We are all citizens. And we are all learners. No matter what we become – professors, small business-owners, burger-flippers or “just” moms or dads – possessing knowledge will help us to do what we do well, to enjoy our lives, and to exercise the responsibilities of citizenship. To say, as states would be if they made 11th and 12th grade optional, that only the college-bound need to know anything beyond possessing basic reading and math skills is essentially to give up on the education of a huge portion of the population. Yes, this is a pilot program, and it is likely – like most dumb, faddish ideas – to fail. But we should recognize that the widespread adoption of anything resembling this program would be tantamount to giving up on providing many American children with anything beyond a bare-bones education. And we just can’t do that.
Lynne Munson
There are lots of things I don’t get about this. From the TV report it is not at all clear if this is more a matter of accelerating smart high achievers or of solving the dropout problem by simply defining it out of existence. (They’re not dropouts. Their “early leavers”.) The New York Times report implies, at least, that that the tests will have real meaning, that only students who actually are college ready would pass them. But if that is the case why would there be any talk at all about students using the tests as a short cut to a factory job? Surely it is a rare tenth grader who is really ready for college. And that rare tenth grader should go to college.
I don’t like the idea that students are just marking time in high school. Where does this idea come from? Obviously some students are unmotivated, but a blanket statement that all kids, or even most kids, are wasting their time is pretty strong. It’s an important question, worth checking out, but “everyone knows” is not a good foundation to base it on. If a lot of students really wasting time in high school, let’s hear the evidence.
What do we know about this “National Center On Education And The Economy”? To say that it is a “nonprofit” means nothing. A nonprofit organization can still be a very narrow special interest. Why would it cost a participating school “about $500 a student”? Why would a participating school need “to buy courses and tests and to train teachers.”? I can understand the tests, but what’s with this “new coursework”? And training teachers? Are we to assume that this nonprofit is offering to do that too? How nice of them! And to defray costs schools can tap into federal stimulus money.
Obviously there is much I don’t know about this idea. The print report seems to have a lot more substance than the TV report, but either might be leaving out some very important things. I hope the schools involved know what they’re doing.
As with many challenges with education, I am torn. I’ve been in the high school classroom, and there’s not much worse — for the teacher or the students — than to have other students there who wish to be somewhere else. In one way or another, they let you know it.

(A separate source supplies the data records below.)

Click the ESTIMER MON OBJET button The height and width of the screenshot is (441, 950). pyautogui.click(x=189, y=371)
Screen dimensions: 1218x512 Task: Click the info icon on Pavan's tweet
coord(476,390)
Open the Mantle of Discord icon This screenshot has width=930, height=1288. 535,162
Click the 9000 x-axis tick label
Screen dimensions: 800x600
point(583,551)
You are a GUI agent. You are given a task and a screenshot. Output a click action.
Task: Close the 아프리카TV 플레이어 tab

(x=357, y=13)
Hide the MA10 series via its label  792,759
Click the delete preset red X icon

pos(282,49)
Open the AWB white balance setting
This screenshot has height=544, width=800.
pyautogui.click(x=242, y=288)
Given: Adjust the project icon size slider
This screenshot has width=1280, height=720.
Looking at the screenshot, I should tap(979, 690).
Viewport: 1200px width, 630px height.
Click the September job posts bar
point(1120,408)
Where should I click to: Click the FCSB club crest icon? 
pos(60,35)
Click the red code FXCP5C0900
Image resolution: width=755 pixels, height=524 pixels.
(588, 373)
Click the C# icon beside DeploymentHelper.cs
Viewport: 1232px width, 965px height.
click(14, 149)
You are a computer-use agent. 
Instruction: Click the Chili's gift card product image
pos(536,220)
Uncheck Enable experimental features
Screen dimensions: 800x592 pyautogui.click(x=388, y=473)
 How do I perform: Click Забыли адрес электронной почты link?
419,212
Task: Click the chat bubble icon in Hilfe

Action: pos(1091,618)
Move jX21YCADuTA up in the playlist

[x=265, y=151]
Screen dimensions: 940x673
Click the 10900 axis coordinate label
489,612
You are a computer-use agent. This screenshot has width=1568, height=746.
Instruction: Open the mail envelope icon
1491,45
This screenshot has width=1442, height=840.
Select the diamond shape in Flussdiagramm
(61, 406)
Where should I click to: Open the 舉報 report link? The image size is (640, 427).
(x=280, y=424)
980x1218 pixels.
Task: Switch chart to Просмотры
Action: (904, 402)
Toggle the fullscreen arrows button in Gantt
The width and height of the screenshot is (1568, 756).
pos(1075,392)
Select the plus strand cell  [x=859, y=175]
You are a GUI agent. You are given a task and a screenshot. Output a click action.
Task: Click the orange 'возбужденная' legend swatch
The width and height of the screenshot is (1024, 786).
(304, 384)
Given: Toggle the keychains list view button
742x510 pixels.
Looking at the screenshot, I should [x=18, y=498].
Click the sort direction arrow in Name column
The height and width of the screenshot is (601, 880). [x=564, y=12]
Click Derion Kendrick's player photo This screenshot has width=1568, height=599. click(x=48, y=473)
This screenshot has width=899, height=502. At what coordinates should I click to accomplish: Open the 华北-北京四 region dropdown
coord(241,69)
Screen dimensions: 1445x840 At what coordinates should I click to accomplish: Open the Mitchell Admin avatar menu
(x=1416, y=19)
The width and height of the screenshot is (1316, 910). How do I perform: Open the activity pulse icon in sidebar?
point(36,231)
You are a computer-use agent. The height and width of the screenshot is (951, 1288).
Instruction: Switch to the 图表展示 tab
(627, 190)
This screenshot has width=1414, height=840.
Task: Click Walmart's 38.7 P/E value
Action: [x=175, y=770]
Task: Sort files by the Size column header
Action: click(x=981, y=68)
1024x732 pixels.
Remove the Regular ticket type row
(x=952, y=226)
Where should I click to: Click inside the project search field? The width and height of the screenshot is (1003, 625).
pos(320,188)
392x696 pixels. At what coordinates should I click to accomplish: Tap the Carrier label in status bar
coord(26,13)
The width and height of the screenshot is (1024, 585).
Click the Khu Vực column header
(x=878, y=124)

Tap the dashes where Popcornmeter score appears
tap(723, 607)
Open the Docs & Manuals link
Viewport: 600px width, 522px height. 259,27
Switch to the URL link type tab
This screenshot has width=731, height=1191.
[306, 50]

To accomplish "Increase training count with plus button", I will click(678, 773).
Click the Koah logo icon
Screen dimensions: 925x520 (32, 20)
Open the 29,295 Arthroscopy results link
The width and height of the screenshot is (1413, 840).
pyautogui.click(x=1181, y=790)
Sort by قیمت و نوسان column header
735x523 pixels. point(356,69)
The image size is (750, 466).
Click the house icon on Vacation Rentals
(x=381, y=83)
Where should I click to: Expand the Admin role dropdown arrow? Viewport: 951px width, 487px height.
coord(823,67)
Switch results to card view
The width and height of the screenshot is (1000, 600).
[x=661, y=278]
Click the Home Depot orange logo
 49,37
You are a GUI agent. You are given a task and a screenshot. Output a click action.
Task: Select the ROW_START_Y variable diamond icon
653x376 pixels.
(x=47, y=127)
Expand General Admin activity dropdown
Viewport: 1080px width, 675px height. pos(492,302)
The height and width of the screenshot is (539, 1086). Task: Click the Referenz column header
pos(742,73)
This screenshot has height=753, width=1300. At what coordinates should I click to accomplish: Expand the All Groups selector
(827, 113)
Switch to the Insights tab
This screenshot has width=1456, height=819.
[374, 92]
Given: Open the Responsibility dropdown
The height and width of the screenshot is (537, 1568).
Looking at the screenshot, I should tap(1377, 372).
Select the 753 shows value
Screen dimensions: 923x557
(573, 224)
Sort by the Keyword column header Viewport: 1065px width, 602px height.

I do not adhere to the current conversation that all students should leave high school “college ready.” I find just as much value in musicians and artists and home repair people and burger flippers and builders and entrepreneurs who carve future lives either in tech classes or their own amazing spunk.
The last two years of high school are not where students go beyond “basic reading and math skills” — it’s far before that or there’s a major problem that those last two years simply can’t solve.